As I said in my comment, as far as the yaml-deserializer is concerned, the text "5_000_000" is always a string, never an integer. So you need to tell serde
that this field needs special treatment. Either you create a FooSerialized
struct as described in the comment (which would duplicate a lot of definitions) or you use the deserialize_with
attribute to customize the fields deserialization:
use serde::{de, Deserialize};
#[derive(Deserialize, Debug)]
pub struct Foo {
#[serde(deserialize_with = "deserialize_underscored_integer")]
pub instrument: u64,
pub other_field: String,
}
fn deserialize_underscored_integer<'de, D, T>(deserializer: D) -> Result<T, D::Error>
where
D: de::Deserializer<'de>,
T: std::str::FromStr,
{
// First, deserialize the value as a string (which might fail...)
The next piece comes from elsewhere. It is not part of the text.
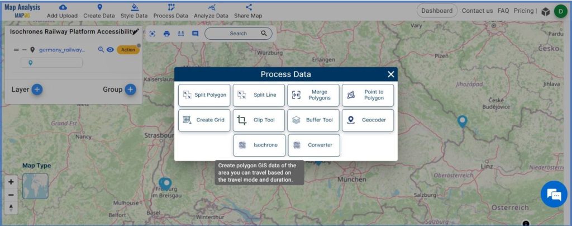Select the Isochrone tool

(x=259, y=145)
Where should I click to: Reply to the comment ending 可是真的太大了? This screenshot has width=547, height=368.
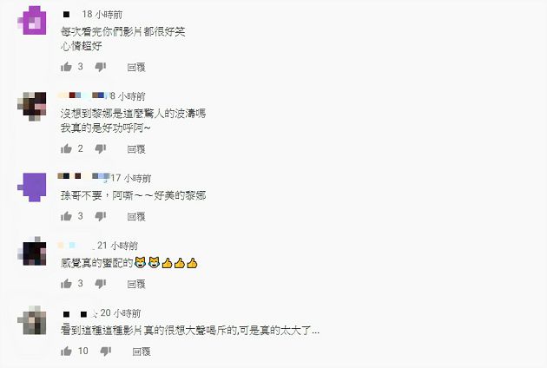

let s: String = de::Deserialize::deserialize(deserializer)?;
// next, filter out the underscores (and invalid chars while we are at it),
// collect the remaining chars into a new string, parse that as an integer
// and return that
s.chars()
.filter_map(|c| match c {
c @ '0'..='9' => Some(Ok(c)),
'_' => None,
_ => Some(Err(de::Error::custom("invalid char in string"))),
})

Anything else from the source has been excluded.